I believed F&R was in breach of the subcontract for the reasons referred to by Mr. Bevan. Since it was in breach, ENKA was entitled to receive payment of the performance guarantee and of the amount of the advance payments net of any amounts already repaid by F&R by way of deduction from F&R’s monthly invoices (as stated in the advance payment guarantees). Since none of the advance payments had been repaid already, ENKA was entitled to receive the full amount of the advance payments. That was my belief at the time of the demands on 23 April 2009 (and 2 December 2008) and it remains my belief.
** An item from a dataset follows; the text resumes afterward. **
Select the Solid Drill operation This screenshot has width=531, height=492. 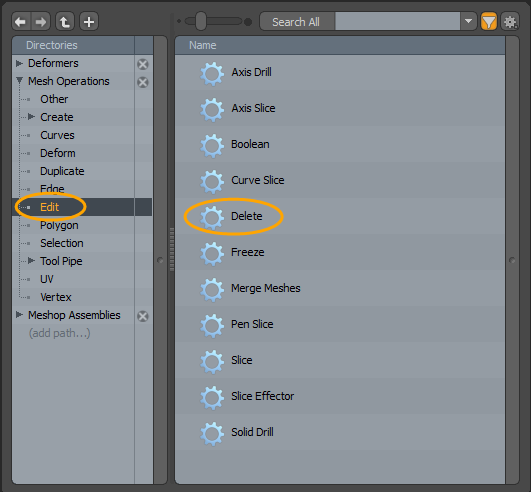click(x=252, y=432)
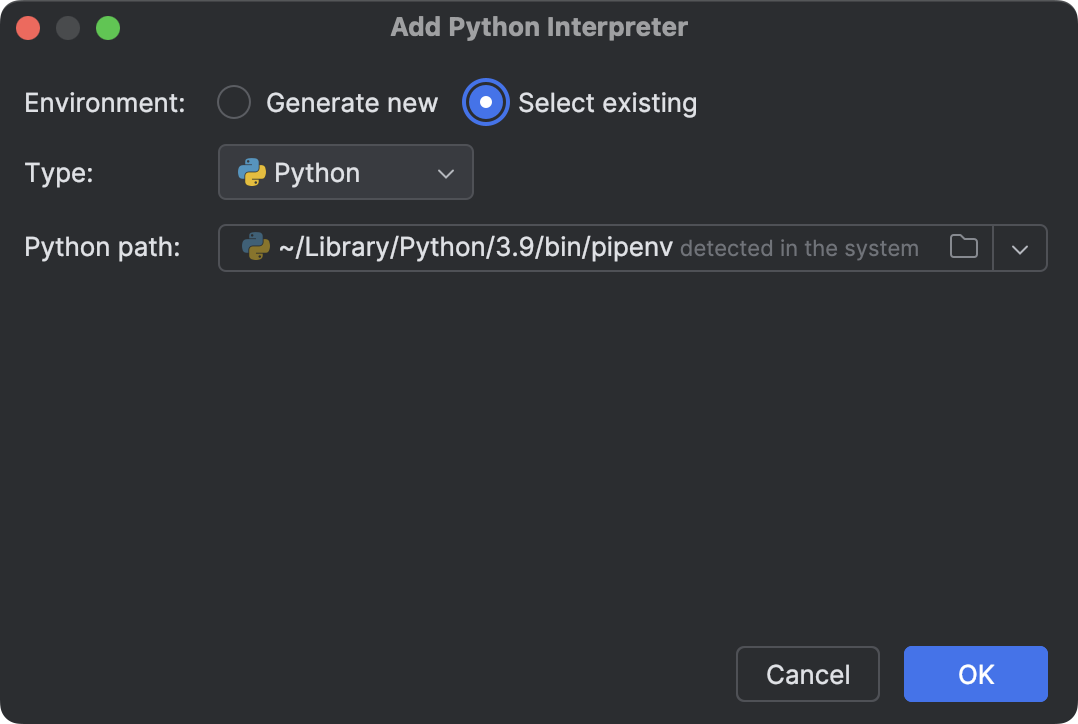This screenshot has height=724, width=1078.
Task: Click the gray minimize window button
Action: [x=68, y=28]
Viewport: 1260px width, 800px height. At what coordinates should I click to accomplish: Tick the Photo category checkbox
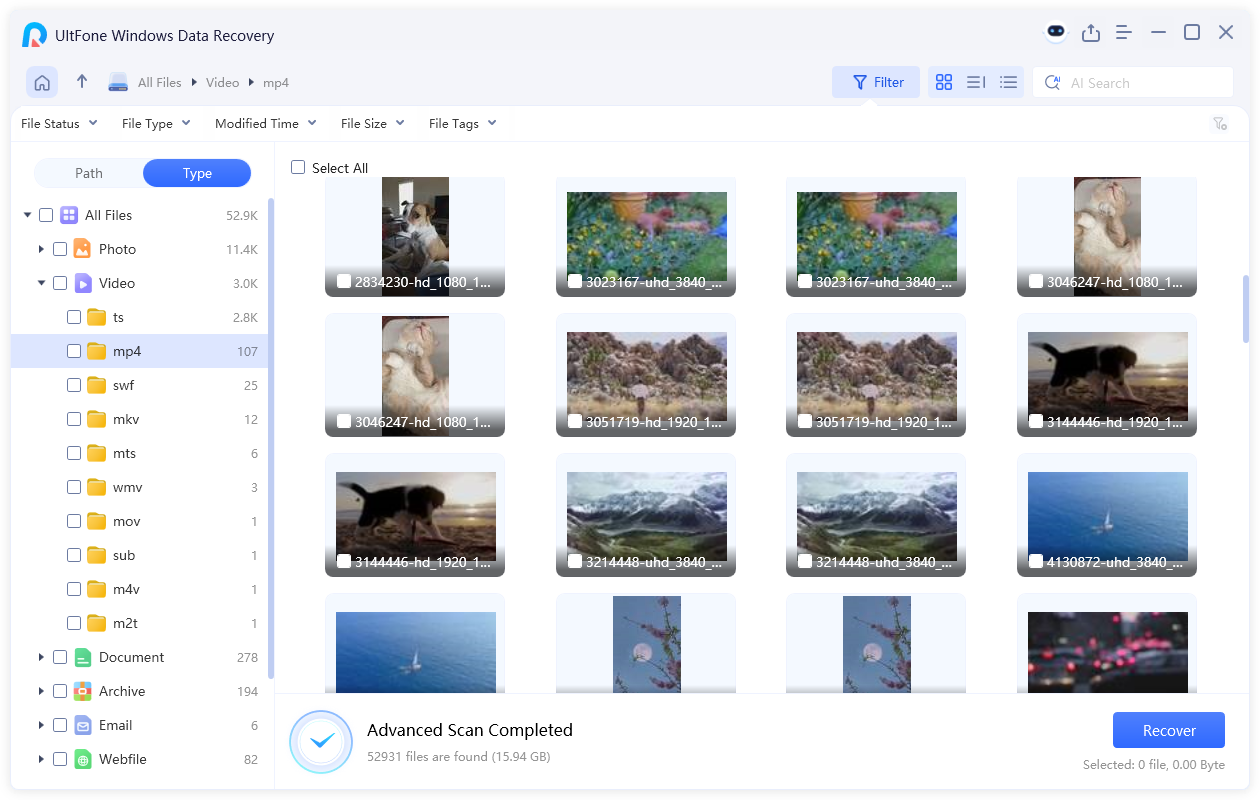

I do not understand the relevance of the assertions by Ms. Bachmann that the breaches by F&R were not “causative of any loss”. The guarantees did not require that the demand state that the breaches by F&R had caused any particular loss. …………………..”

15.

On 7 January 2009, after the sub-contract had been terminated, ENKA claimed that F&R no longer had a right to retain the advance payments and informed F&R that they had commenced proceedings to recover those sums (and those due under the performance guarantees) from the guarantor banks.

16.

It was later discovered that a formal requirement of the advance payment guarantees had not been complied with as at 2 December 2008 and so it is accepted by ENKA that the demand made on 2 December 2008 under those guarantees was not valid. The formal requirement was later satisfied and a further demand in the same terms as that made on 2 December 2008 was made on 23 April 2009.

The rival contentions

17.

Raymond Cox QC, counsel for ENKA, submitted that demands in the form required by both forms of guarantee have been made and that the banks are therefore liable to pay the sums demanded. He submitted that ENKA acted in good faith in making such demands.

18.

Richard Salter QC, counsel for BP and CRB, submitted that in making the demand under the Performance Guarantee ENKA did not honestly believe that F&R was then liable to ENKA in the sum claimed of US$1,815,218, which demand was therefore fraudulent. CRB is not obliged to respond to a fraudulent demand. With regard to the Advanced Payment guarantees the argument is a little more complicated. It is not said that the demands made on 23 April 2009, after the sub-contract had been terminated, were made fraudulently. It is said that the demands made on 2 December 2008, before the sub-contract had been terminated, were made fraudulently in that when those demands were made ENKA had no honest belief that F&R was then liable to ENKA for the sums claimed of US$10,346,739 and US$3,448,913, which demands were therefore fraudulent. The making of such a demand is a breach of an implied condition (or a serious breach of an innominate term) in the Advance Payment Guarantees which, it was said in counsel’s Skeleton Argument, “had the effect of discharging BP from further liability under the Advance Payment Guarantees.” Accordingly, when the otherwise valid demands were made on 23 April 2009 BP was not obliged to respond to them because the Guarantees had by then been terminated.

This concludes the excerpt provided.